Several 911 calls reported that Robinson was acting erratically before he was confronted by Kenny. Kenny says Robinson punched him in the head, and he sustained a concussion. Kenny says he shot him seven times as he though he would be disarmed and feared for his life.

“My son being that it was a Friday night, was hanging out with some friends and they starting doing some mushrooms. My son, was inexperienced in what they were doing and was not doing well with it. His friends called the police to try to get some help for him. (This account is supported by 911 calls, which mentioned Robinson by name). When the police came to help, Matt Kenny didn’t wait for backup as he was supposed to and in the 20 seconds Matt Kenny went into the house, [shots were fired].”

Irwin acknowledges that Robinson punched her son, but says that the scenario is unlikely in just 20 seconds.

Robinson, Jr., who was biracial, was on parole for an armed robbery at the time. In 2007, Kenny killed a white man in the line of duty. It was ruled a ‘suicide-by-cop’ at the time.

Irwin says she was so upset by the prosecutor’s decision she had to leave.

“It was hard, seeing as though I believe it was an unjustified shooting,” Irwin said. “I’ve been doing my own two month investigation. This is not the end for me. I’m not going to sit down and let Mat Kenny get away with murdering my son. I will take this as far as I have to and as far as my last breath.”

The prosecutor in Madison, Ismael Ozanne, is himself biracial, something he acknowledged in announcing there would be no charges.

“I conclude that this tragic and unfortunate death was the result of a lawful use of deadly police force and that no charges should be brought against Officer Kenny in the death of Tony Robinson Jr.,”  Ozanne, the Dane County district attorney, announced at a press conference on Tuesday. 

He also made note of his own racial heritage.
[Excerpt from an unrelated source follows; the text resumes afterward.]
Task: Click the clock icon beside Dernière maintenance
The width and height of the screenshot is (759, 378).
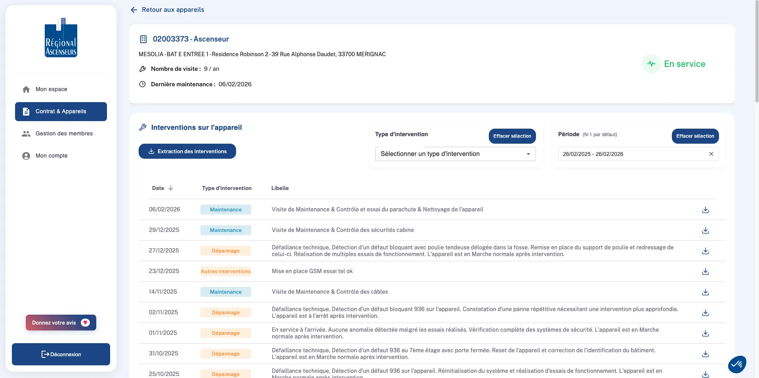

“I am the son of a black woman who still worries about my safety from the bias of privilege and violence that accompanies it,” he said. “I am a man who understands the pain of unjustified profiling.”

Protests in Madison have largely been peaceful and Irwin says she hopes that continues. Sales says that there is a consistent pattern of police abuse across the country. 

“We are seeing this across the nation, it be Madison, Milwaukee, Ferguson, Missouri, New York, Cleveland, Ohio, we see that Black men and Black women are being unjustly killed by the police. This is a trend that is happening to African Americans,” Sales said.’Instead of DA’s being individuals that are impartial, they are individuals who work closely with the police to get convictions in each and every city across the nation.”

In Madison, Wisconsin, Sales says, more Black men are killed by police than in car accidents.

Irwin says the family will be filing a civil lawsuit.